After starting the 14 nodes as a MOSIX cluster, we wanted to test our installation. By default, all the diskless CPUs mount an NFS directory on PC1. So we placed the Linux kernel 2.2.14 source code directory under that NFS space, making it visible to all nodes, and we started the kernel compilation process using MExec/MPMake, the parallel make, a contributed software that assigns new processes to the best available cluster nodes (available for download from MOSIX web site).
Figures 3, 4, 5 and 6 show snapshots of mon, a MOSIX tool that shows the load on all the nodes. As Figure 3 shows, there was a high load on node 14 because it was the node on which the compilation started. A few seconds later, Figures 4 and 5 show less load on CPU 14, and then Figure 6 shows a good distribution of the load among all the nodes.

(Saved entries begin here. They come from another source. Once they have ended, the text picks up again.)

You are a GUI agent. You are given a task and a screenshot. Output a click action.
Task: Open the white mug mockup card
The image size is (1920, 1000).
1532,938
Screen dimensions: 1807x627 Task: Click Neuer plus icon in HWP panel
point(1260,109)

MOSIX supports configurations with large numbers of computers with minimal scaling overheads to impair the performance. You can have a simple low-end setup composed of several PCs connected via Ethernet, on the other hand, you can have larger configurations that include workstations and servers connected via higher speed LANs such as fast Ethernet. A high-end configuration may also include a large number of SMP and non-SMP workstations and servers connected via a high-performance LAN such as Gigabit-Ethernet.

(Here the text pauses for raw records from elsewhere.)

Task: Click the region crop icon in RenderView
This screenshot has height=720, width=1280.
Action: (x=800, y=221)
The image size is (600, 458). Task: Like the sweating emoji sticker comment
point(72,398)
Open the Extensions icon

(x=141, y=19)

Our last experiment will include testing MOSIX on a new self-contained NEBS-compliant cabinet that consists of 16 Pentium III processors powered with 512MB of RAM and running at 500MHz. Each CPU has two on-board Ethernet ports and is also paired with a four-port ZNYX Ethernet card (used to provide Ethernet redundancy). Eight of the CPUs have a RAID setup (RAID 0 and RAID 5) with three 18GB SCSI disks.
MOSIX for Linux is subject to the GNU General Public License version 2, as published by the Free Software Foundation. It is available for download from the MOSIX web site (see Resources).
MOSIX allows us to do an uninstall and clean up the kernel source it modified. During the initial installation, mosix.install modifies the following system configuration files: /etc/inittab, /etc/inetd.conf, /etc/lilo.conf, /etc/rc.d/init.d/atd and /etc/cron.daily/slocate.cron.
The original contents of these files are saved with the .pre_mosix extension and the changes made to kernel files are logged to the mos_uninstall.log file in the kernel-source directory. To uninstall MOSIX, you run the command ./mosix.install uninstall and answer the questions. When you are asked if you want to clean the Linux kernel sources, answer “yes”. The script will then attempt to revert all the changes that were made during a previous MOSIX installation. At the end you need to reboot the node so start it as a plain Linux node.
Clustering offers several advantages that result in sharing the processing and the ability to achieve higher performance. If you are interested in clustering your servers with efficient load-balancing software and you need support for high performance, then MOSIX can certainly be useful for you. It is easy to install and configure, and it works.
However, our initial interest with MOSIX was to understand its algorithms and investigate the possibility of using it for efficient distribution of web traffic over multiple processors. We found that MOSIX is not directly suitable for the type of functionality we want for a near telecom-internet server that we are aiming to prototype, mainly because it is missing a front-end tool for transaction-oriented load balancing such as the HTTP requests.
There have been many requests to the MOSIX mailing list asking about HTTP traffic distribution with MOSIX. I believe that if the authors would add this functionality to MOSIX, MOSIX will be one of the most popular software packages for Linux clusters.
The Systems Research Department at Ericsson Research Canada for providing the facilities and equipment as well as approving the publication of this article. Marc Chatel, Ericsson Research Canada, for his help and support in the lab.